37°2 le matin, long métrage du cinéaste français Jean-Jacques Beineix, fait sans nul doute partie des titres les plus connus ayant été récompensés du Grand Prix des Amériques. Le film est présenté à la 10e édition du festival. Cette année-là, le jury est présidé par Claude Miller. Blue Velvet de David Lynch est présenté en compétition officielle et vaut à Dennis Hopper le prix d’interprétation masculine.

1987

Kenny (The Kid Brother), film de Claude Gagnon, est le seul film canadien à avoir remporté le Grand Prix des Amériques à ce jour. À noter qu’en 1992, le film argentin Le côté obscur du cœur d’Eliseo Subiela, également lauréat du Grand Prix des Amériques, avait été coproduit par la société montréalaise Max Films.

2005

Après avoir retiré leurs subventions du FFM, Téléfilm Canada et la SODEC confient à L’Équipe Spectra la création d’un nouvel évènement de cinéma : le Festival international de films de Montréal. Or, au terme de la première édition, tous constatent que ce nouvel évènement a été un fiasco. Sa vie s’arrête là, et les organismes subventionnaires retourneront aider le FFM.

2009

Le cinéaste iranien Jafar Panahi préside le jury de la compétition officielle. À propos des manifestations dans son pays d’origine, Panahi déclare à La Presse : « Le vrai courage, c’est celui dont font preuve tous ces protestataires anonymes.

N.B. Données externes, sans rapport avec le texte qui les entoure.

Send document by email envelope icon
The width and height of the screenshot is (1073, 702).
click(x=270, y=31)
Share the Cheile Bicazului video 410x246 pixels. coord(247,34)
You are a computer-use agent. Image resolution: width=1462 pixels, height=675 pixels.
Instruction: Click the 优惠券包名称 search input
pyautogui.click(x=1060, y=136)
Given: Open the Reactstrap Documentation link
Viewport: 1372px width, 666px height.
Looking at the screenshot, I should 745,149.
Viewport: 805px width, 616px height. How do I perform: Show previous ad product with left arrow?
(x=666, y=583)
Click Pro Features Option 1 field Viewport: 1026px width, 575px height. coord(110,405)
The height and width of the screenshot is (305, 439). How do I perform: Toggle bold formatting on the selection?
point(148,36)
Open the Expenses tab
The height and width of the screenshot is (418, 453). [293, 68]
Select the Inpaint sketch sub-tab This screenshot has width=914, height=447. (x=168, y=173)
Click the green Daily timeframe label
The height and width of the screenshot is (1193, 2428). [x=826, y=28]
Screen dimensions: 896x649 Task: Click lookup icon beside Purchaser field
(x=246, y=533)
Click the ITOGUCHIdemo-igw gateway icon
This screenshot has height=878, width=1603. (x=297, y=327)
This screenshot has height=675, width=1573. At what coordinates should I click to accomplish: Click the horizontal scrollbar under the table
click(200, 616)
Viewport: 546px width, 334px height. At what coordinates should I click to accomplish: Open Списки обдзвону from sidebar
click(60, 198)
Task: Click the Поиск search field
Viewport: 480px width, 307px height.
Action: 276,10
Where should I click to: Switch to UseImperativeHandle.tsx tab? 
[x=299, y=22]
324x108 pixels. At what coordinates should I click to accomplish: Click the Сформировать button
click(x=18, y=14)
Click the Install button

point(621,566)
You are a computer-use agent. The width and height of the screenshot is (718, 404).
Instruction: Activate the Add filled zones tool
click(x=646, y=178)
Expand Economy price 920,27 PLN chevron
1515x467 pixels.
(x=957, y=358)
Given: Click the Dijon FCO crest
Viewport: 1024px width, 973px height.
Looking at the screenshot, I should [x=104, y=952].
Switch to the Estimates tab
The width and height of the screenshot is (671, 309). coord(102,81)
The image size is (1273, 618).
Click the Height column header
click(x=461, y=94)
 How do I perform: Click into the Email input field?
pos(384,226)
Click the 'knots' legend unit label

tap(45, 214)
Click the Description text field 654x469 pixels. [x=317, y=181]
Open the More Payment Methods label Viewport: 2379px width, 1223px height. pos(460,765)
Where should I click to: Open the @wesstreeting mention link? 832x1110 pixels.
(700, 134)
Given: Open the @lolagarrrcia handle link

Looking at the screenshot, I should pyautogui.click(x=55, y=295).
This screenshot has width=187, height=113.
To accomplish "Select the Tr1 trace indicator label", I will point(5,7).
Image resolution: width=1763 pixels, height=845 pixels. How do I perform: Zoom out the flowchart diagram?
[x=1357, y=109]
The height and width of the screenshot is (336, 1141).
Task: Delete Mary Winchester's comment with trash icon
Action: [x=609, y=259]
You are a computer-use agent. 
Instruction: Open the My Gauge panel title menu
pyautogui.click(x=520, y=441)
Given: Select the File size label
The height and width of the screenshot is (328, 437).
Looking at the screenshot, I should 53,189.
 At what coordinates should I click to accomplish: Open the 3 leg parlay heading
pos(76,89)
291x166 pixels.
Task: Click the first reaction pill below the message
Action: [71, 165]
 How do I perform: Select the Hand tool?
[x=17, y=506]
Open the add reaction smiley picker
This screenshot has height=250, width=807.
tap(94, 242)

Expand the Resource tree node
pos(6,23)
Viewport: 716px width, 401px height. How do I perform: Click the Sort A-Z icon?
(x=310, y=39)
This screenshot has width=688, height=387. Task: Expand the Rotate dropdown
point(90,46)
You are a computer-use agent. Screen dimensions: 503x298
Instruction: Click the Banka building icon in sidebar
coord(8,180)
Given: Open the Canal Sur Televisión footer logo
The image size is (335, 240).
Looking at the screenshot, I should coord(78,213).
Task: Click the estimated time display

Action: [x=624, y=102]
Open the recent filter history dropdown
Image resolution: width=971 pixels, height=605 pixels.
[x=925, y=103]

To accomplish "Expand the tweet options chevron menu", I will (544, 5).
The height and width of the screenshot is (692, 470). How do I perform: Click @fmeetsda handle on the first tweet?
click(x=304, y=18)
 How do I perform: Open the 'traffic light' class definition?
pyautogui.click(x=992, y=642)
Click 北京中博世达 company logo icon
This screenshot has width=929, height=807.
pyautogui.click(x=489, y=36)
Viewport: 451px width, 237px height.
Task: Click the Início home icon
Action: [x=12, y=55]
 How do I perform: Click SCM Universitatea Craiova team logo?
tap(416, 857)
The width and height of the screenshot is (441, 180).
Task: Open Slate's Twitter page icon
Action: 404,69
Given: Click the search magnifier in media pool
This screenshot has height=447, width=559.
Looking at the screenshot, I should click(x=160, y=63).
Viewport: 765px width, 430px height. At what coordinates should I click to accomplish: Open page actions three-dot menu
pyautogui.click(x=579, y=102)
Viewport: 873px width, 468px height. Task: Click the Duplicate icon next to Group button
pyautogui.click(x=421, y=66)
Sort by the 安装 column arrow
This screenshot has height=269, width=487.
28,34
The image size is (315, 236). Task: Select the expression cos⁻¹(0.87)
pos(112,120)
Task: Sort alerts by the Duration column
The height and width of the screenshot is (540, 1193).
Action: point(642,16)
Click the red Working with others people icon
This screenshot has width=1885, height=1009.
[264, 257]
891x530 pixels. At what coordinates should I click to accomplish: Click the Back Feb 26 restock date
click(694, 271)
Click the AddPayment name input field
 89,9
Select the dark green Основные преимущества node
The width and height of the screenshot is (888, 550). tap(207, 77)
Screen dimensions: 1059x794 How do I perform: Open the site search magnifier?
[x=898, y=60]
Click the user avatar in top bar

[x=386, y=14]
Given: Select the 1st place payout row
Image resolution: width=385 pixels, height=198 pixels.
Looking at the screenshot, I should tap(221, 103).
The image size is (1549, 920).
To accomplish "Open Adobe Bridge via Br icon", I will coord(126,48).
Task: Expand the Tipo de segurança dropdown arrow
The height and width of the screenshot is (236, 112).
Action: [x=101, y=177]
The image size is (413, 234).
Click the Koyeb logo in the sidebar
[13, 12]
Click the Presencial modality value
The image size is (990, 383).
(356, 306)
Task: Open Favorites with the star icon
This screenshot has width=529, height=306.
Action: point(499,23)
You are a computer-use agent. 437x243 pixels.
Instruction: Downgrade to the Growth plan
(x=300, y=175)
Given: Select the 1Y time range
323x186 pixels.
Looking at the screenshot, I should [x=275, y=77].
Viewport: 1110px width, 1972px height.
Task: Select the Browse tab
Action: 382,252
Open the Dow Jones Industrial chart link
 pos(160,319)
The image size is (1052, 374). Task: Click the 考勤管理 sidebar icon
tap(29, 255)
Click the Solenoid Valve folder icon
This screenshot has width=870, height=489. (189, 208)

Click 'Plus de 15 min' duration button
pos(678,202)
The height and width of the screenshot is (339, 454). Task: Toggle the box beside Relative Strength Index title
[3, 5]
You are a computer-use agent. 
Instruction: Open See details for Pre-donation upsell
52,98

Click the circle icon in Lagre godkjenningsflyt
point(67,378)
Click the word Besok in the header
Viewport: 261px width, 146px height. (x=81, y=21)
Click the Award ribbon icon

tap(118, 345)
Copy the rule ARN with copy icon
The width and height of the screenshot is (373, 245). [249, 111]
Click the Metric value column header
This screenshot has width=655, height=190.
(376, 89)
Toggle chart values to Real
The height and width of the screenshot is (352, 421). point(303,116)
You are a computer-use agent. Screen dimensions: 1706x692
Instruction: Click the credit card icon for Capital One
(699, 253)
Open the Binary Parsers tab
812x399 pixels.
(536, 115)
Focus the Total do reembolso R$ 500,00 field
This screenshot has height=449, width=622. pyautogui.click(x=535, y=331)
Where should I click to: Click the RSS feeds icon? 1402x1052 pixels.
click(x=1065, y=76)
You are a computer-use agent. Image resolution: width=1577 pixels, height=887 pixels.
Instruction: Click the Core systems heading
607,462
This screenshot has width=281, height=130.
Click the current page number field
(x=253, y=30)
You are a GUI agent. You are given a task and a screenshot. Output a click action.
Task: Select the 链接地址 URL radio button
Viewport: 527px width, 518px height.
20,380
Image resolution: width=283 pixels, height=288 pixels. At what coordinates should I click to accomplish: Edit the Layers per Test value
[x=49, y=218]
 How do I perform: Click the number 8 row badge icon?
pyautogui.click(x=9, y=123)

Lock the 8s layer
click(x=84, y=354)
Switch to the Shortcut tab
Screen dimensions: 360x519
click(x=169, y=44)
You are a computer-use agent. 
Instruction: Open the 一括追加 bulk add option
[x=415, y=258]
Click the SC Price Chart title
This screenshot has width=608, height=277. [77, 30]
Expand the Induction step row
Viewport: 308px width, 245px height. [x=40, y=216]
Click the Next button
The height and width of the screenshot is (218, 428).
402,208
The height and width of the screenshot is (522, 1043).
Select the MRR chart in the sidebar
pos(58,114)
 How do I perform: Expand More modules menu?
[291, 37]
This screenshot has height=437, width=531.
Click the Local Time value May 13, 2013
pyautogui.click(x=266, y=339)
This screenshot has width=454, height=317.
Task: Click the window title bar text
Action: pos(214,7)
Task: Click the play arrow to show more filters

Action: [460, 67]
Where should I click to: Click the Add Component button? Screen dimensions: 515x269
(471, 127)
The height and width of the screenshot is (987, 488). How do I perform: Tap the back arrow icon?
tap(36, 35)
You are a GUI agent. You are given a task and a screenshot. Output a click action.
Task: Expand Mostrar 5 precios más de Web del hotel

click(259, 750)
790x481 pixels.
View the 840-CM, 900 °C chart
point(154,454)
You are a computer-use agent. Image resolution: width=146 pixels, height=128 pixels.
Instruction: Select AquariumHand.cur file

Qui, malgré le danger, n’hésitent pas à manifester. » Quelques mois plus tard, il est arrêté, emprisonné, et il lui est interdit de faire du cinéma durant 20 ans.

2014

L’un après l’autre, Téléfilm Canada, la SODEC et la Ville de Montréal retirent leurs subventions au festival. Tourisme Montréal et Loto-Québec quittent aussi le navire. L’année suivante, la SODEC entame une poursuite de près de 900 000 $ contre le FFM pour non-remboursement d’un emprunt. Le FFM contre-attaque avec une poursuite de 2,25 millions contre la SODEC.

2017

Le 22 août, Québecor vient à la rescousse de l’Impérial, un organisme sans but lucratif qui traîne une hypothèque évaluée à près de 5 millions de dollars. Cette dette serait liée aux déficits accumulés du FFM. Québecor n’achète pas la salle mais en devient le locataire prioritaire et fait nommer des personnes au conseil d’administration.

2018

À quelques semaines de la 42e édition, le FFM est pris dans une nouvelle tourmente. On apprend en effet que Revenu Québec lui réclame 499 000 $ en impôts impayés. Une demande d’injonction est déposée devant la cour afin de faire arrêter la tenue de l’événement. Or, début août, Serge Losique réussit à verser le montant minimal de 32 800 $, ce qui lui accorde un nouveau sursis.